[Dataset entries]
===

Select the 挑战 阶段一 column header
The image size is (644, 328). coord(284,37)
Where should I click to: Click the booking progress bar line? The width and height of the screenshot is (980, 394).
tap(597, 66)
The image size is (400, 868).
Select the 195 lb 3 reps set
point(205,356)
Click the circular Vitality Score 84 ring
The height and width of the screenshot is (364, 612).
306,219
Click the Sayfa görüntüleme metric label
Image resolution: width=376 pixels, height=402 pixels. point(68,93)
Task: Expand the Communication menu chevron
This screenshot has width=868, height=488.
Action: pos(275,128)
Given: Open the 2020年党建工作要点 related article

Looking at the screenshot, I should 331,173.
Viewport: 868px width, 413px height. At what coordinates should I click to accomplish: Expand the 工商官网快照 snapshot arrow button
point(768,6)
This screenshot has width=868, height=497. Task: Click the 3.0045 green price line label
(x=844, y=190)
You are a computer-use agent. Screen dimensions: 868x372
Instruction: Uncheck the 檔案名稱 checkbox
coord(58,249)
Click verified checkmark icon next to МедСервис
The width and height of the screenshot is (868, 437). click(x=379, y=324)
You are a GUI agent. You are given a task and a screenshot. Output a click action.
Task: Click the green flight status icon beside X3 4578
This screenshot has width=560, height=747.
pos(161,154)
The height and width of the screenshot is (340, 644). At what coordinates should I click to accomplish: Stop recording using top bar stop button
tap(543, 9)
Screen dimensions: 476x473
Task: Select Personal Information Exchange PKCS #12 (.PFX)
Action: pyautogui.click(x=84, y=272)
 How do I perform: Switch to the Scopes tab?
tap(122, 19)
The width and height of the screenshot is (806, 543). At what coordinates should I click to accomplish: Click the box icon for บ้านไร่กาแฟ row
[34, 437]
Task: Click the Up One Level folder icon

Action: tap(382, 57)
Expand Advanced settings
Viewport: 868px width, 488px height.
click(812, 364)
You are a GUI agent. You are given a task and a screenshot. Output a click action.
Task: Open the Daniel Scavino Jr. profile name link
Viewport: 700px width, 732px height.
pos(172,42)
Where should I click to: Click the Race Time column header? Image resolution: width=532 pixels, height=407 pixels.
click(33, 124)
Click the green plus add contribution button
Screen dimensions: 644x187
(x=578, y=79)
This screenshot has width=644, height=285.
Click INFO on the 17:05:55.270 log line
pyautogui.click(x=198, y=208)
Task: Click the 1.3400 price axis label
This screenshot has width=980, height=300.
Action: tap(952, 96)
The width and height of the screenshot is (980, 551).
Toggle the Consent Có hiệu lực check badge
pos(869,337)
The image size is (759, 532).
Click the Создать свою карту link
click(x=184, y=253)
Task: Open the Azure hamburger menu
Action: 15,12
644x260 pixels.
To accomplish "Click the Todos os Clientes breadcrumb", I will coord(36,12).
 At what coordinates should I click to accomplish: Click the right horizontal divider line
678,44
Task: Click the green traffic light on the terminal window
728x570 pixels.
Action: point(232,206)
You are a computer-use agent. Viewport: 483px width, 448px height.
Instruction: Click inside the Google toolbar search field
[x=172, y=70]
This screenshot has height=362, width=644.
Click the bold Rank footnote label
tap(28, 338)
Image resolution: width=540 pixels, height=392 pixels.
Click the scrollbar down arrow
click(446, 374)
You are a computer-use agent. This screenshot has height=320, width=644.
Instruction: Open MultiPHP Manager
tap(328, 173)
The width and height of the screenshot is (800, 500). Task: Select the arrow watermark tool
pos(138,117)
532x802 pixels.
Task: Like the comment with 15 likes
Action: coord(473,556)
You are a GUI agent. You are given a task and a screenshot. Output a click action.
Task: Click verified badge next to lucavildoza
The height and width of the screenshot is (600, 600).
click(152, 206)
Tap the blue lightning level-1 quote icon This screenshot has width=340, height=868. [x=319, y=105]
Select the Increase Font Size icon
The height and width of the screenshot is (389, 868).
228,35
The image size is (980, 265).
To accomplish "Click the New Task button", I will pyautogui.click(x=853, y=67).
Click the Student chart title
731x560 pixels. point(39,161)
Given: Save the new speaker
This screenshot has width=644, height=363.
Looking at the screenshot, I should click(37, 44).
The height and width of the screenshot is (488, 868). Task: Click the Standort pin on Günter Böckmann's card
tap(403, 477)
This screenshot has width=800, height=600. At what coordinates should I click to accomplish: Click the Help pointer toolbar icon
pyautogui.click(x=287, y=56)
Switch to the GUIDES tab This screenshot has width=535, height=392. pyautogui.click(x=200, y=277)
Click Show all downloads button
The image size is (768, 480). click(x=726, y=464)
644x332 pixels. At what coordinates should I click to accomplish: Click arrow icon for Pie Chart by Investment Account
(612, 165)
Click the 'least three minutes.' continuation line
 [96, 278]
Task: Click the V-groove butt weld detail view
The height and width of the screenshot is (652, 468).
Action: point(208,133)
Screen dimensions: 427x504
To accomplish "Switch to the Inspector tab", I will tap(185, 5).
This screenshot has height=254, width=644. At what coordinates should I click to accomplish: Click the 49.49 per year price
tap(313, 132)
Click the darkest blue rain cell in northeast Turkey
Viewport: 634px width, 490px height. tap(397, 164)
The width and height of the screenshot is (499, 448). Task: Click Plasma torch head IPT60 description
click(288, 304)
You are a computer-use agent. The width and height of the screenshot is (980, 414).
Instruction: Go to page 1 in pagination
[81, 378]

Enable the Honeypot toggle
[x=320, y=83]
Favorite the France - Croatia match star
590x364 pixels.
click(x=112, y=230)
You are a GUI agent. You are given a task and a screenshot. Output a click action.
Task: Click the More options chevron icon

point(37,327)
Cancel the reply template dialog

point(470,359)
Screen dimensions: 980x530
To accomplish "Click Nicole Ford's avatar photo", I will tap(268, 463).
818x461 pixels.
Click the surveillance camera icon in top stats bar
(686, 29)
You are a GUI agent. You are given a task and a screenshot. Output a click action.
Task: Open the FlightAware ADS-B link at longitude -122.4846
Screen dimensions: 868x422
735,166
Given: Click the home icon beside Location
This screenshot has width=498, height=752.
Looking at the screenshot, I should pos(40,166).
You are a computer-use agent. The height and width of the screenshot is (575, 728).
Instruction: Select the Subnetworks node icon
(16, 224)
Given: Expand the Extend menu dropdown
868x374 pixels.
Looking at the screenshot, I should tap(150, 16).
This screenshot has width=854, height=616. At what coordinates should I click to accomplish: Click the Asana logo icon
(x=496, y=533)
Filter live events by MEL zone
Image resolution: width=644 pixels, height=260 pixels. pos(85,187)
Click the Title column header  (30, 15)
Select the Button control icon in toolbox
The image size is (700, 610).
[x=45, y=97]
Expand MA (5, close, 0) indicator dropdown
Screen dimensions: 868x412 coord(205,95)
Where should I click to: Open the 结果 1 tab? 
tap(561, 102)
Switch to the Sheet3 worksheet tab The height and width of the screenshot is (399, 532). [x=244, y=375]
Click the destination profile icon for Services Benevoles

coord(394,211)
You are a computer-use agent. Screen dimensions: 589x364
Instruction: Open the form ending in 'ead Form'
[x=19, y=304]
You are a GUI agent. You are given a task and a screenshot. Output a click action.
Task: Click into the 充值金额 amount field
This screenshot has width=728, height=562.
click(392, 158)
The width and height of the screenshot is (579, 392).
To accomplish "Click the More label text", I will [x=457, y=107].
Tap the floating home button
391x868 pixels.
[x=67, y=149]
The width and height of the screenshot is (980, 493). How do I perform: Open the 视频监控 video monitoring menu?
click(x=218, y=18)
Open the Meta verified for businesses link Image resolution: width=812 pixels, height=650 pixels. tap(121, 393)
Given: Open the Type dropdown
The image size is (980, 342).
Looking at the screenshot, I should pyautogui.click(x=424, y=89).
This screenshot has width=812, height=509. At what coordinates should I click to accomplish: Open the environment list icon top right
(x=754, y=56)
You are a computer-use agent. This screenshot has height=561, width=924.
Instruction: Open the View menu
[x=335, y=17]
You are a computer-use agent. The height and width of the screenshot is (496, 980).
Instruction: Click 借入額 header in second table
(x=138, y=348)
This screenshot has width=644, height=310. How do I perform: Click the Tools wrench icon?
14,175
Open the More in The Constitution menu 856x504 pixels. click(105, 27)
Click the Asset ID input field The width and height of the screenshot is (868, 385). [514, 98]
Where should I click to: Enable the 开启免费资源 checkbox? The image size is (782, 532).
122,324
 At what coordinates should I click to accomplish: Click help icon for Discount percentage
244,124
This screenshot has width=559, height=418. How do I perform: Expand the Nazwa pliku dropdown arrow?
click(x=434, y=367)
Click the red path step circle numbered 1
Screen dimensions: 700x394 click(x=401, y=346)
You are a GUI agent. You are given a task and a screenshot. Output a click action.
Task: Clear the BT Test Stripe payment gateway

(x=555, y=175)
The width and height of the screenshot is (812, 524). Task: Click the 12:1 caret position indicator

===

# AIM OF THE TASK
Each line of the entries above that has the word "home" is to be copied.

# THE ANSWER
Given: Click the home icon beside Location
Tap the floating home button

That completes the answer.